Like the original Cocaine Cowboys, Reloaded has a 5.1 sound mix, presented here in lossless DTS-HD MA. This being a documentary, the focus is on the interview subjects and their dialogue in the front, but that doesn't mean the surround array goes to waste. Jan Hammer's pulsing score is a constant presence, even when it's dialed down into the background so that the current speaker can be heard more distinctly. With its twanging guitar and pulsating drive, Hammer's score conveys the restless energy of Miami's drug entrepreneurs and their dangerous lives, and also the dogged pursuit of the few determined cops who managed to remain committed to the ideal of law and order. (As Corben recounts, many police officers simply gave up and changed careers.) The track has wide dynamic range and deep bass extension, and Hammer's instrumentals make the most of its capabilities.


Cocaine Cowboys: Reloaded Blu-ray Movie, Special Features and Extras  2.0 of 5

  • Deleted Scenes (1080p; 1.78:1; 13:52): This collection of short additional scenes suggests just how much more material could have been included in Reloaded.

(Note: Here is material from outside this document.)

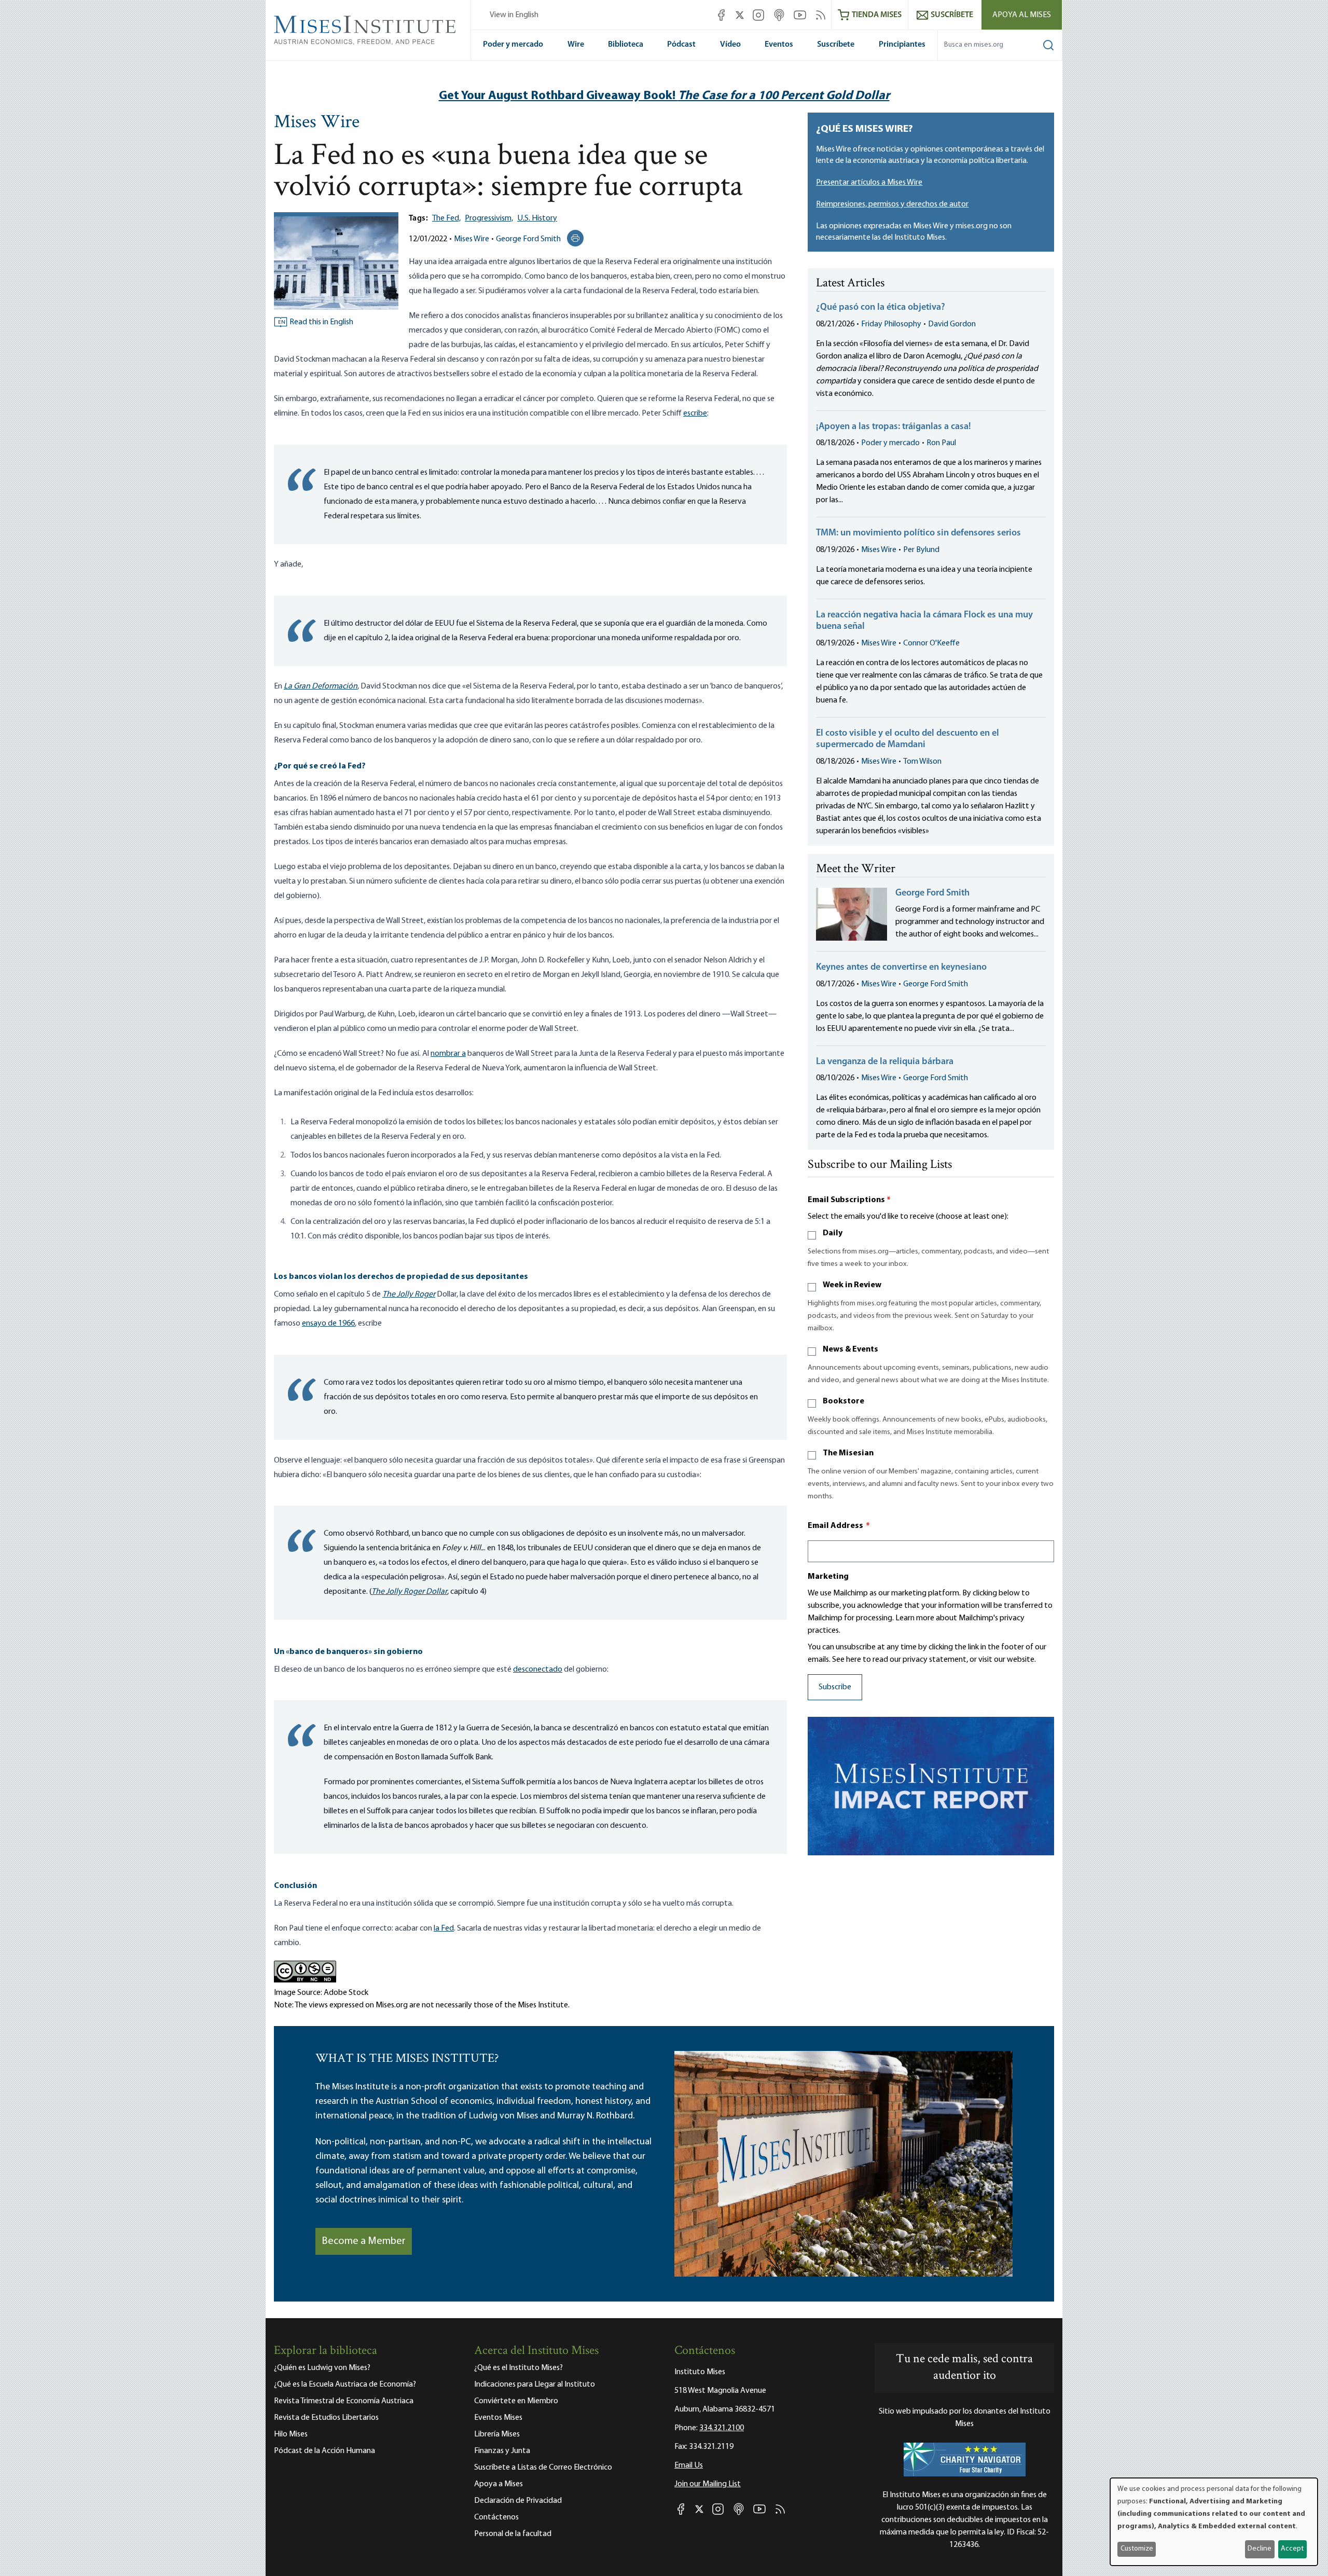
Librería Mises (497, 2434)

Of particular note is Mickey Munday's account of his sole direct encounter with Manuel Noriega, the former CIA contractor and military dictator of Panama, who was subsequently tried and imprisoned in the U.S. for drug trafficking.


  • Also from Magnolia Home Entertainment: The disc includes trailers for Beyond Outrage, Big Bad Wolves, The Last Days on Mars and Journey to the West, as well as a promo for AXS TV. These also play at startup, where they can be skipped with the chapter forward button.


  • BD-Live: As of this writing, attempting to access BD-Live gave the message "Check back for updates".


Cocaine Cowboys: Reloaded Blu-ray Movie, Overall Score and Recommendation  4.0 of 5

Cocaine Cowboys, either original or Reloaded, won't provide support for either side in the war on drugs. Yes, the inability to stop the illegal drug trade did turn a previously peaceful American city into a perpetual gunfight at the O.K. Corral. But figures like Roberts and Munday raise serious questions about whether a popular recreational substance can ever be banned without disastrous consequences, just as Prohibition demonstrated the deadly cost of banning alcohol. Corben steers clear of such policy thickets. He just tells the story, and the real-life criminals who emerge are every bit as colorful and intriguing as the movie and TV characters they inspired. Great stories are defined by their villains, which is why Cocaine Cowboys: Reloaded is highly recommended.